• _Zu erledigen_
a) Wie viele Kilometer von der valencianischen Hauptstadt entfernt liegt laut dem Text über Sologamie das Anwesen, auf das Stephane Soriano Freunde und Familie einlud?
b) Nennen Sie alle Bestandteile von Sorianos Feier, die der Text über Sologamie aufzählt.
c) Führen Sie bitte den Text über Sologamie im Anschluss an seinen letzten Satz weiter.

• _Textauszug_

Spanien: Sich selbst heiraten und kein Land für Fahrprüfer

In dieser Woche beschäftigen wir uns in der Ausgabe von Inside Spain mit dem wachsenden Trend zur Sologamie unter den Spaniern und damit, dass es auf den Balearen praktisch unmöglich geworden ist, einen Führerschein zu bekommen, weil die Prüfer nicht dort leben wollen.
Vor einigen Tagen machte ein valencianische Politiker aus einem höchst seltsamen Grund Schlagzeilen: Er hatte geheiratet.
Stephane Soriano, PP-Stadtrat für die Stadt Benaguasil, lud Freunde und Familie auf ein luxuriöses Anwesen 25 Kilometer von der valencianischen Hauptstadt entfernt ein, um dort seinen Bund fürs Leben zu schließen.
Es gab ein Bankett, emotionale Reden, Tanz, Brautstraußwerfen, alles außer einer Braut oder einem anderen Bräutigam.
Ob Sie es glauben oder nicht, es gibt einen Namen für diese Praxis: Sologamie. Und es ist nicht das erste Mal, dass so etwas in Spanien vorkommt. Berichte in der spanischen Presse deuten darauf hin, dass es im ganzen Land immer häufiger vorkommt.
Tatsächlich gibt es sogar einen Film aus dem Jahr 2020 mit dem Titel „La Boda de Rosa“ (Rosas Hochzeit) mit Candela Peña in der Hauptrolle, in dem die Protagonistin sich selbst heiratet.
Um es klar zu sagen: Solche Ehen haben keine rechtliche Gültigkeit, aber sie sprechen Bände darüber, wie sehr die Spanier von heute sich immer mehr damit zufrieden geben, keine feste Beziehung einzugehen.

• _Bereitgestellte Daten_
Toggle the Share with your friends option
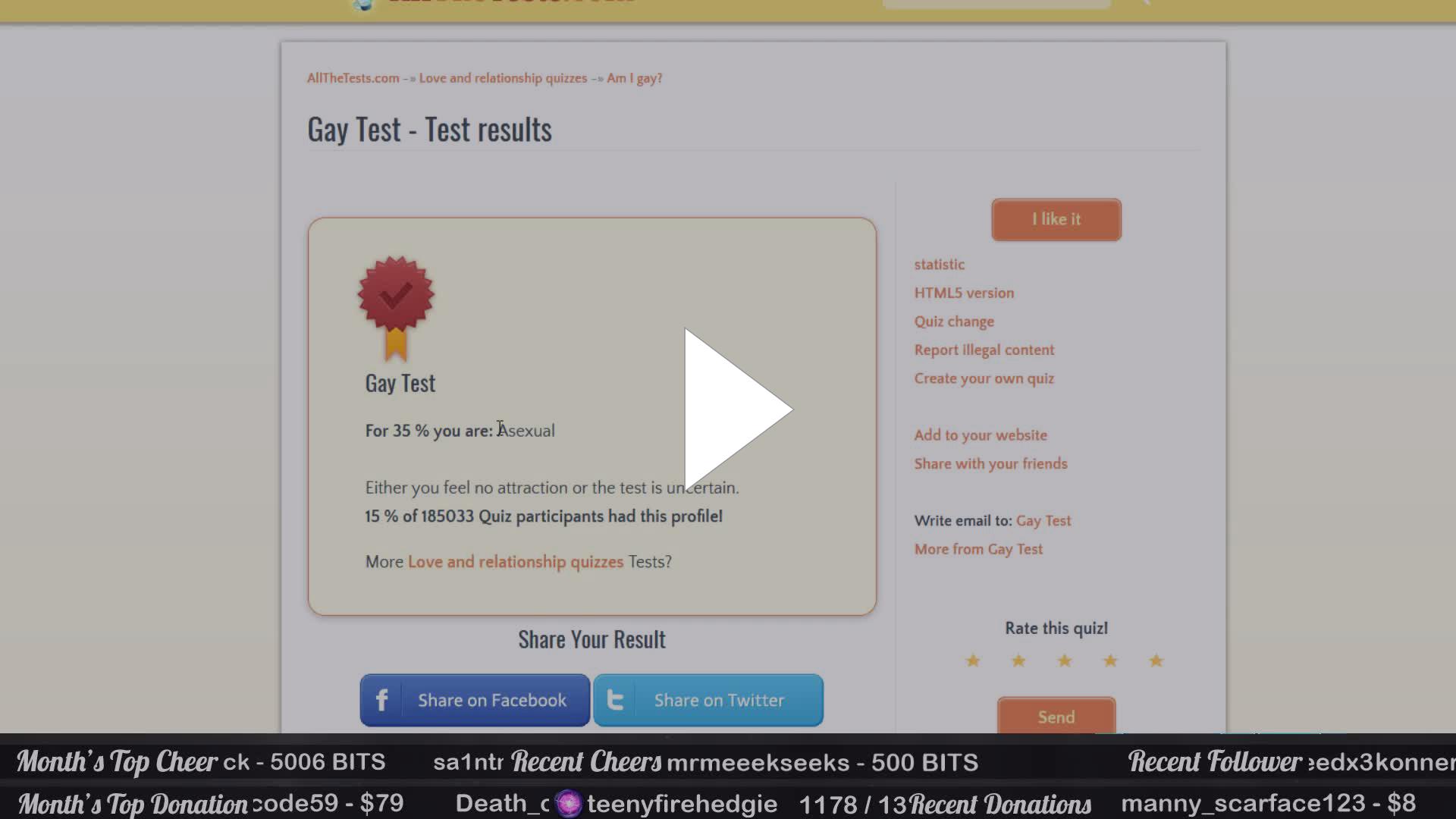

• _Antworten je Aufgabe_
a) 25 Kilometer.

b) Bankett, emotionale Reden, Tanz, Brautstraußwerfen

c)
Derzeit gibt es mehr Singles als je zuvor – 14 Millionen Spanier –, von denen 52 Prozent Männer und 48 Prozent Frauen sind, wie aus den Zahlen des spanischen Statistikamts INE aus dem Jahr 2023 hervorgeht.
Die spanische Beziehungsberaterin Patricia Navarro erklärte dem Fernsehsender Antena 3 im Jahr 2024, dass Teenager zwar glauben, dass Beziehungen mit Opfern und Mühen verbunden sind, ältere Generationen jedoch eine irrationale Angst vor Ablehnung oder Kritik haben.
Und es gibt keine Anzeichen dafür, dass sich diese Ansichten ändern: Eine INE-Umfrage ergab, dass 80 Prozent der jungen Spanier zwischen 18 und 25 Jahren lieber „auf sich selbst aufpassen“, als in einer Beziehung zu sein.
Navarro fügt hinzu, dass Angehörige der Generation Z oft mit getrennt lebenden oder geschiedenen Eltern aufgewachsen seien und deshalb emotionale Defizite entwickelt hätten, die sie mittlerweile als normal angesehen hätten. Dies habe zu dem Gefühl geführt, dass es besser sei, Single zu sein, als mit jemandem zusammen zu sein.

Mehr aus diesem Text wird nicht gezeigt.